Por Rafael Hernández Bolívar
El mundo de las redes sociales en internet ofrece mil posibilidades para compartir información y para la discusión. Pero también es escenario para la manipulación, la mentira y el engaño.
Por el principio
Las redes sociales aparecieron en Internet como espacios digitales para compartir intereses, información, opiniones, etc. Las personas ingresaban a ese mundo a partir de sus relaciones de amistad, por razones de estudio o de trabajo, o por la necesidad gregaria de sentirse parte de un colectivo geográfico o social. Se fueron formando grupos de padres para compartir información sobre la educación de sus hijos, de viajeros que contaban sus experiencias en lugares o países, lectores que compartían textos y comentarios, ciudadanos interesados en la arquitectura, en los animales, en la historia o la política o, sencillamente, personas interesadas en conocer a otras, etc.
Todo esto fue impulsado por plataformas informáticas cada día con mayores prestaciones: Al texto se le agregó imagen, sonido y posibilidad de comunicación en tiempo real. Se fue decantando como lugar de encuentro global al potenciar la concurrencia de personas de todo el mundo. Un maestro de Achaguas podía formar parte del grupo de whatsApp de docentes jubilados de Argentina o de México. O un fanático de Los Beatles en Catia compartía canciones con un zuliano que anda en la misma onda en Casigua El Cubo.
Pero muy tempranamente hicieron su aparición los intereses perversos y con ellos, –para decirlo en términos coloquiales, pero precisos– la mala intención. Los valores de libre asociación, la libre expresión de las ideas, la honestidad y el apego a la verdad fueron distorsionados por empresas informáticas que espían los intereses y opiniones de los usuarios para luego diseñar campañas de venta o de propaganda ideológica que los convierta en clientes o seguidores. Campañas a la larga financiadas por empresas o gobiernos para imponer tendencias, para promover impresentables y convertirlos en presidentes de naciones o, al revés, para estigmatizar como tiránicos gobiernos democráticos de claro origen popular.
Pecados capitales
También las frustraciones personales hacen su agosto. La necesidad de reconocimiento, el dolor de la soledad, las inseguridades y envidias campean a placer distorsionando identidades, búsquedas y valores.

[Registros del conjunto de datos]
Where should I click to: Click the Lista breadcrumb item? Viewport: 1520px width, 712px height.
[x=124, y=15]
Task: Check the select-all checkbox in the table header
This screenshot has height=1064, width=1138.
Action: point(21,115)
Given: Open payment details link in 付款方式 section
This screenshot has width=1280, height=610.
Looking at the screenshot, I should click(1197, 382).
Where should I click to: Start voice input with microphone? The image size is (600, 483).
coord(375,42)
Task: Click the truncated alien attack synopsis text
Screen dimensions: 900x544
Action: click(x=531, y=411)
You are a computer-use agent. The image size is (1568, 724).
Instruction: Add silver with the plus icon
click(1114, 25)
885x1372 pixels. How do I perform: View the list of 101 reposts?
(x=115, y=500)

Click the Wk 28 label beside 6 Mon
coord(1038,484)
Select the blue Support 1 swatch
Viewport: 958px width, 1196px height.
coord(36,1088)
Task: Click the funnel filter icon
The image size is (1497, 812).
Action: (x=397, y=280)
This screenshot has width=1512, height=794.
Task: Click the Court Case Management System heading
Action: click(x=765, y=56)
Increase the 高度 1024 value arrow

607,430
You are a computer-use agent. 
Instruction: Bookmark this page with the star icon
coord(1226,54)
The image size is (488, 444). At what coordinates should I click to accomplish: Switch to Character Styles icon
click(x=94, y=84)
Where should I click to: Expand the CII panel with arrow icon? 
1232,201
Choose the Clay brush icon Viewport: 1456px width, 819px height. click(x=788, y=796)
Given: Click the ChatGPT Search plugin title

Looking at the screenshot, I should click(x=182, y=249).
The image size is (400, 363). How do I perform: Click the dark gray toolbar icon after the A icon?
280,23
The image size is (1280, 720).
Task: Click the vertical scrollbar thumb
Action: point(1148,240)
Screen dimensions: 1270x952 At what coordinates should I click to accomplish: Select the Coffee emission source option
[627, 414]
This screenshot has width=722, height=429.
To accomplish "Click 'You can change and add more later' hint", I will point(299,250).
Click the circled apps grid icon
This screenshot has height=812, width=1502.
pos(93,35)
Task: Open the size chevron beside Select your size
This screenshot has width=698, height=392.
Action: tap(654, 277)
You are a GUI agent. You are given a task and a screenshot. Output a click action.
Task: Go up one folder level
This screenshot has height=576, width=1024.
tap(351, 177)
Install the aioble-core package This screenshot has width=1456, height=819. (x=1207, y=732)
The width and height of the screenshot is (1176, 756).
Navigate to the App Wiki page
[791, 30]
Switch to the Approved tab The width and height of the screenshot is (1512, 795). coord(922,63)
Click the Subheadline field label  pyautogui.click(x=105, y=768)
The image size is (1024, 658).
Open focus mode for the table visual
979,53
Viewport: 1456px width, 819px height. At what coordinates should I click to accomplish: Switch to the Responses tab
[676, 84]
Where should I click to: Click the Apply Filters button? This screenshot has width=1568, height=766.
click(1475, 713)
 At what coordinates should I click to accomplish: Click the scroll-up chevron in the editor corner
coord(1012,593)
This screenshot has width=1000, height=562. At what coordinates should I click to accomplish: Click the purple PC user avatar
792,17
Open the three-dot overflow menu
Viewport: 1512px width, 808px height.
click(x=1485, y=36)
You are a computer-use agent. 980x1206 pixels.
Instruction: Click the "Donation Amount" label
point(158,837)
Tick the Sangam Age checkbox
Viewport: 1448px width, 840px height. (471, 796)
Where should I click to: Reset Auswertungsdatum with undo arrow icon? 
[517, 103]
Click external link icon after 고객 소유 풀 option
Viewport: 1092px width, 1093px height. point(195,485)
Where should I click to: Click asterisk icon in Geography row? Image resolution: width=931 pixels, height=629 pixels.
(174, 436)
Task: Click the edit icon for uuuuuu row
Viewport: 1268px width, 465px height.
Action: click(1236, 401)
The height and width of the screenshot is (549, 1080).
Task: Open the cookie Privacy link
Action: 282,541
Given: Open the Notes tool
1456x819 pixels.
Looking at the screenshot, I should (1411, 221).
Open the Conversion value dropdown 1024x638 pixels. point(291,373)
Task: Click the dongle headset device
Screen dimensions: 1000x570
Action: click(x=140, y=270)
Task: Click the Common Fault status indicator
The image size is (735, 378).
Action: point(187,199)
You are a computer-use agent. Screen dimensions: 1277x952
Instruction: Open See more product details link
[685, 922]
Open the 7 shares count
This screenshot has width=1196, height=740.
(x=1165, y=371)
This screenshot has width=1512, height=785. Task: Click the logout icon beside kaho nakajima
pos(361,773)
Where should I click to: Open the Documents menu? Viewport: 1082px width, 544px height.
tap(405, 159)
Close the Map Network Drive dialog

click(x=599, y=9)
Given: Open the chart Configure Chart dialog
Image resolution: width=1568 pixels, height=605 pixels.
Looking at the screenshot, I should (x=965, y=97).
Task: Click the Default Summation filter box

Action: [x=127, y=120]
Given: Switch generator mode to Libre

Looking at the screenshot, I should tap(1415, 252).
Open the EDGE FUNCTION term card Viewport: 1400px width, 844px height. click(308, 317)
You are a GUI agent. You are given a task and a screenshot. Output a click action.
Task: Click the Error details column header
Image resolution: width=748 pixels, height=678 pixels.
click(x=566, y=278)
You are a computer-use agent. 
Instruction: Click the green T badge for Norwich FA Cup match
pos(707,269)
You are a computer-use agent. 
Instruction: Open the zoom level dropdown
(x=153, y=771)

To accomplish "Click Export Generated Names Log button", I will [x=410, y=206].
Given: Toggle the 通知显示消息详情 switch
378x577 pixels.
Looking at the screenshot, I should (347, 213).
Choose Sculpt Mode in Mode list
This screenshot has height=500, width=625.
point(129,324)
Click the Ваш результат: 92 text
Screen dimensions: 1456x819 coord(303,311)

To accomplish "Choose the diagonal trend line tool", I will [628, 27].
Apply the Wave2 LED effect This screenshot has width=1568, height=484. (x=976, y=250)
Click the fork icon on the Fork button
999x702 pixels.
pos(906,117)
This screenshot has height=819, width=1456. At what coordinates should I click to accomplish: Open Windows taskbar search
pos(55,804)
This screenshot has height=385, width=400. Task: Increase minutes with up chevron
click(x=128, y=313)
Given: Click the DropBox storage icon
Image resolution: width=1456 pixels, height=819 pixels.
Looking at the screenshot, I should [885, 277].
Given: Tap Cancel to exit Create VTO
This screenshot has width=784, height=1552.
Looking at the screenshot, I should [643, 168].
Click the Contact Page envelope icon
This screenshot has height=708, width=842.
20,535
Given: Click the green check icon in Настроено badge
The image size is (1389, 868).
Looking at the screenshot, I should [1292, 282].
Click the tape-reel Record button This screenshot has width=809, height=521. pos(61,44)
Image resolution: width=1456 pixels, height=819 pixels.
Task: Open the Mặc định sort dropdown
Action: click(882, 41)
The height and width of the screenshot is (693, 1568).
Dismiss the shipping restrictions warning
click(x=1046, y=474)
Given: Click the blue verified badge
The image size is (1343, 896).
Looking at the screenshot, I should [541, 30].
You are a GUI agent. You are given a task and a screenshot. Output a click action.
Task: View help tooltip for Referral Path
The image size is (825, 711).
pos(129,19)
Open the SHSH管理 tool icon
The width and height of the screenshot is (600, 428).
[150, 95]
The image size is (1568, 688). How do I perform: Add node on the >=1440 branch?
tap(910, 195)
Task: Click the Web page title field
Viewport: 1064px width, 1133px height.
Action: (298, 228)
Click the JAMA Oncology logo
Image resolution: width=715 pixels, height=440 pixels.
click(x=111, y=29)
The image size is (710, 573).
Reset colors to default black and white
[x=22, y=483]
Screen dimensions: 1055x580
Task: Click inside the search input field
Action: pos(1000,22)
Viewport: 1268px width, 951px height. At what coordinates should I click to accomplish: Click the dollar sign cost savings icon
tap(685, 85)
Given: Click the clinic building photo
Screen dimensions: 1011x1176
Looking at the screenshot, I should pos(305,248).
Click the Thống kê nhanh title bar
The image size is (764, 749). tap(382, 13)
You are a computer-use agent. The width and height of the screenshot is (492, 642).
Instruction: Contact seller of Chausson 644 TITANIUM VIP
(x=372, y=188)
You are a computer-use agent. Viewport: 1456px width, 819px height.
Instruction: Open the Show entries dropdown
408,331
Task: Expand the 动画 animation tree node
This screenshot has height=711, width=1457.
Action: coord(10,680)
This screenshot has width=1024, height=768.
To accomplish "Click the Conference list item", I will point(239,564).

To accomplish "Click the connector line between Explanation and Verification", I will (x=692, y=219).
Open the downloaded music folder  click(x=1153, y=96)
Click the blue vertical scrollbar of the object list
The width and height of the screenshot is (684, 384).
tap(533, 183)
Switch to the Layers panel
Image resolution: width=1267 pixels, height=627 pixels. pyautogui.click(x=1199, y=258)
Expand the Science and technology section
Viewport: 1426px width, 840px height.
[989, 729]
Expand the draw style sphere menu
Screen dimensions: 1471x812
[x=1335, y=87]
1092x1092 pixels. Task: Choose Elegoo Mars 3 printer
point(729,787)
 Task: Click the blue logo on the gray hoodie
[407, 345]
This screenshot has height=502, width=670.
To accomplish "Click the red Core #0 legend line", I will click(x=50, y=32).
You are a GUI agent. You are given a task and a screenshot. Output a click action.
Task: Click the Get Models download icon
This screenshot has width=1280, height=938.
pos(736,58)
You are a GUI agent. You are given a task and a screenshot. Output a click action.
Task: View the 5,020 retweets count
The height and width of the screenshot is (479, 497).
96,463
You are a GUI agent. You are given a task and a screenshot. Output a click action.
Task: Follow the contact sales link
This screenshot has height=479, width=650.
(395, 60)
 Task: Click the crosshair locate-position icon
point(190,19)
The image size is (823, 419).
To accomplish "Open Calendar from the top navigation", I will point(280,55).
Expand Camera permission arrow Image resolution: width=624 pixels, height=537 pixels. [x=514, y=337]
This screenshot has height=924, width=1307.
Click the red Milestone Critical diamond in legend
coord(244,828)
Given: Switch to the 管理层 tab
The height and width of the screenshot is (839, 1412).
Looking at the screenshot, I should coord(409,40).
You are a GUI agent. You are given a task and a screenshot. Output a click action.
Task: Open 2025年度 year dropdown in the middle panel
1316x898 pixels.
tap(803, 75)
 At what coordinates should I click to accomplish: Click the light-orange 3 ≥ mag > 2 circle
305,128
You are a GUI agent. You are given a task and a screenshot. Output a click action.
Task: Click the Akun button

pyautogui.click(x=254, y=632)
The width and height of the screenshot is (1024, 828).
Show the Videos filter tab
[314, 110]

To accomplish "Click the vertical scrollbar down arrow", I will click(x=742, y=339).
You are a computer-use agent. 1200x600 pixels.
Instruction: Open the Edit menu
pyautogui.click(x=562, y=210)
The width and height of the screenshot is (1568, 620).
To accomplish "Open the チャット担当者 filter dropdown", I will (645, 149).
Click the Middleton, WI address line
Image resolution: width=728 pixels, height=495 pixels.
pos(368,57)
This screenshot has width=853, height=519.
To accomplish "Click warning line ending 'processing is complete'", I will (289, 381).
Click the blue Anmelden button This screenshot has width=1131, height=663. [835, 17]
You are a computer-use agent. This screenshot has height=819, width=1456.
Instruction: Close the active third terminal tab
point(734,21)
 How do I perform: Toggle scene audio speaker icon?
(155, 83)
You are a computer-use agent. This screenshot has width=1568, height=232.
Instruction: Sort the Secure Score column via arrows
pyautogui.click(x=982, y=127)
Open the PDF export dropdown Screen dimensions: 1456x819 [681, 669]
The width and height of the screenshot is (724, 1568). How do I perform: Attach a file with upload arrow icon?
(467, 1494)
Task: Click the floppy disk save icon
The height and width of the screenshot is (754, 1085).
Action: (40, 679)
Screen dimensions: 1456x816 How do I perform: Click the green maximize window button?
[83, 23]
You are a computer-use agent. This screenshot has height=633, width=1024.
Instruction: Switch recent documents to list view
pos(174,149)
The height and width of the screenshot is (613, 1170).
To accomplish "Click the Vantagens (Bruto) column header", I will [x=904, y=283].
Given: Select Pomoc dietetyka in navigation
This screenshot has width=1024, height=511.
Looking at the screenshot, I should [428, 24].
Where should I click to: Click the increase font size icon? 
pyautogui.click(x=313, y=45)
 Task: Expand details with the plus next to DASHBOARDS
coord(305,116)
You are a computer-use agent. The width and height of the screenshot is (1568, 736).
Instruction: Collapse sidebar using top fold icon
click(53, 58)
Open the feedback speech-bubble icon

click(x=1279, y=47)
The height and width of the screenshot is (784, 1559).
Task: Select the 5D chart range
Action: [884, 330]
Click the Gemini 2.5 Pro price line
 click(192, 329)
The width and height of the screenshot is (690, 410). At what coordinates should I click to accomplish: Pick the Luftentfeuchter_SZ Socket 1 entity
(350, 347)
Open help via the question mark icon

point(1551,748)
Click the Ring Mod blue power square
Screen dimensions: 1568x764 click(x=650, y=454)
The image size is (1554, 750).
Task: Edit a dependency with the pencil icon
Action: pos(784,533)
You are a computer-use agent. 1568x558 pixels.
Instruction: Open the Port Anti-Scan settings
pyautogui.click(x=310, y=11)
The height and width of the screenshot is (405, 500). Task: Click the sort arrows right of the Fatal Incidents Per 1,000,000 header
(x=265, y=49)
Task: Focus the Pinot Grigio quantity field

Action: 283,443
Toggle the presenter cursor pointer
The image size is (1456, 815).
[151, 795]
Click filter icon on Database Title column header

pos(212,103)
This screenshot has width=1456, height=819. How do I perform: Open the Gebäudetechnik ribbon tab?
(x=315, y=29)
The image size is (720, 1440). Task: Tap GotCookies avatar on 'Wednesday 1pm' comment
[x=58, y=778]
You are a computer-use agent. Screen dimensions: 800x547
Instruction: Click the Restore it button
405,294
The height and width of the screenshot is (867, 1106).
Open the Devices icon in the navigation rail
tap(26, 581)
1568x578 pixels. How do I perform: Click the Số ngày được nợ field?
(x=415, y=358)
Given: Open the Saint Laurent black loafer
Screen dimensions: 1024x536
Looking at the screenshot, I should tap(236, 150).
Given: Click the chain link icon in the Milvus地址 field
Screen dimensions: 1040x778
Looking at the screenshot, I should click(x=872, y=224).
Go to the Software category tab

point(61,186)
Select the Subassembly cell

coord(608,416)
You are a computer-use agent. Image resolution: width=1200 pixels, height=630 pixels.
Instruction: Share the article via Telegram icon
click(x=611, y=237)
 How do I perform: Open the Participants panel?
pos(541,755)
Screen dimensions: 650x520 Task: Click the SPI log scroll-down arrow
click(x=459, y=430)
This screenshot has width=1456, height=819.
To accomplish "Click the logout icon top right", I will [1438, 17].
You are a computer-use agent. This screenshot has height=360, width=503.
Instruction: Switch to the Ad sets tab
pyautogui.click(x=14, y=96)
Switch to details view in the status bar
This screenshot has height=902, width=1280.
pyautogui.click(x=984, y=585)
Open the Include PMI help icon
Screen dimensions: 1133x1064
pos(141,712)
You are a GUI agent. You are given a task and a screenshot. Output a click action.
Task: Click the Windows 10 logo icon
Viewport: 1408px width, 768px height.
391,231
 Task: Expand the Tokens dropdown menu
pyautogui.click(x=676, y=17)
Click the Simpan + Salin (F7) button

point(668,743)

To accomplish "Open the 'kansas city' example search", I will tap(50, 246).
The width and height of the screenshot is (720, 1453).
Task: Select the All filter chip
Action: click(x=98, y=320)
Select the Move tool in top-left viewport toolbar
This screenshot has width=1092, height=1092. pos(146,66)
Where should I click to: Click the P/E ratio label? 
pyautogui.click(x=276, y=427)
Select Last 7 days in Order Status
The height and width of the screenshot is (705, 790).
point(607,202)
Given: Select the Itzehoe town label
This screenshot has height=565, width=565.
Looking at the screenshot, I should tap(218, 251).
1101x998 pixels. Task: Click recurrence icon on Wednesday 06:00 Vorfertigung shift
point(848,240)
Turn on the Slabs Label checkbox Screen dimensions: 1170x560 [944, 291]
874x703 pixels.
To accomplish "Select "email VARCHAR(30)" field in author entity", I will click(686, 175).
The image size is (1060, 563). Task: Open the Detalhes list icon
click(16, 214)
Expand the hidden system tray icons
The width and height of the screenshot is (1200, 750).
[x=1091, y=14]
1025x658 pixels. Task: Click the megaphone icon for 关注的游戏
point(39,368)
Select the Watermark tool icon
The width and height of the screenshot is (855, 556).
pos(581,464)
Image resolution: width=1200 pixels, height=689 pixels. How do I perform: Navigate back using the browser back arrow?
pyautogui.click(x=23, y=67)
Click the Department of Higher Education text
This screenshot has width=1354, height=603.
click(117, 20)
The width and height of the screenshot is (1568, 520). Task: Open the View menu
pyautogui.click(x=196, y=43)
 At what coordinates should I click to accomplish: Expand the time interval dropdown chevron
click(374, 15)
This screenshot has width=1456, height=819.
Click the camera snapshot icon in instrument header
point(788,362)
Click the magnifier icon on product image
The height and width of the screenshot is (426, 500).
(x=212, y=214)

## Tarea escrita A
Devuelve el fragmento del texto sobre las redes sociales que va desde "Pecados capitales" hasta "búsquedas y valores.", ambos incluidos, sin cambiar nada.
## Tarea escrita B
Responde estas preguntas con lo que dice el texto sobre las redes sociales:
(i) ¿Qué se le fue agregando al texto en las plataformas informáticas?
(ii) ¿Qué hacen las empresas informáticas con los intereses y opiniones de los usuarios?
(iii) En el apartado "Pecados capitales", ¿qué cosas campean a placer?
## Tarea escrita C
Sigue escribiendo el texto sobre las redes sociales a partir de la oración que termina en "búsquedas y valores."

## Respuesta A
Pecados capitales
También las frustraciones personales hacen su agosto. La necesidad de reconocimiento, el dolor de la soledad, las inseguridades y envidias campean a placer distorsionando identidades, búsquedas y valores.

## Respuesta B
(i) Imagen, sonido y posibilidad de comunicación en tiempo real.
(ii) Los espían para luego diseñar campañas de venta o de propaganda ideológica que conviertan a los usuarios en clientes o seguidores.
(iii) La necesidad de reconocimiento, el dolor de la soledad, las inseguridades y envidias.

## Respuesta C
Cuando se trata de individualidades, éstas trabajan en función de la proyección de su yo ideal. Proyectarán una imagen irreal, pero que mejor cuadra a ese ideal personal. Si su interés es el aspecto físico, colocará sus mejores fotografías, retocando donde sea necesario y escogerá aquellas en donde luzca más joven, aunque no correspondan a su edad o aspecto actuales. Divulgará y comentará actividades diversas donde aparezca como protagonista o cuando menos rodeando de gente que lo sea. Presumirá de cosas o aparatos deseables, de viajes fantásticos, de fiestas inolvidables, de sus amistades, sus colecciones, en fin, de todo aquello que juzgue digno de envidia.
Pese a todo se puede suponer algo de verdad allí. Se entiende y se perdona a sí mismo la distorsión, a la que asimila como exageración. Pero, no pocas veces, simplemente se miente y la persona de que se trate participará de fiestas, paseos y viajes en los que no participó nunca.
Esto, en general, lo sabe el cirbernauta. No obstante, termina creyendo no sólo las mentiras de los otros sino también las propias. Investigadores de la Universidad de Houston han detectado sentimientos depresivos en usuarios de redes sociales, originados estos sentimientos en la comparación de la vida divertida y rica en experiencias que supone viven los otros en relación a su vida aburrida y falsa.
Instrumento de los otros
La red atrapa y convierte a sus usuarios en influencers y seguidores y, a ambos, en instrumentos del poder real. El primero, por su carisma personal o por obra y gracia de estrategias de marketing, influye sobre sus seguidores, impone tendencias y hace rentable su participación en la Red. Alcanza este status gracias a un volumen grande de seguidores. A partir de allí, rentabiliza su posición vendiendo publicidad y gozando de privilegios y regalos en tiendas, restaurantes y servicios.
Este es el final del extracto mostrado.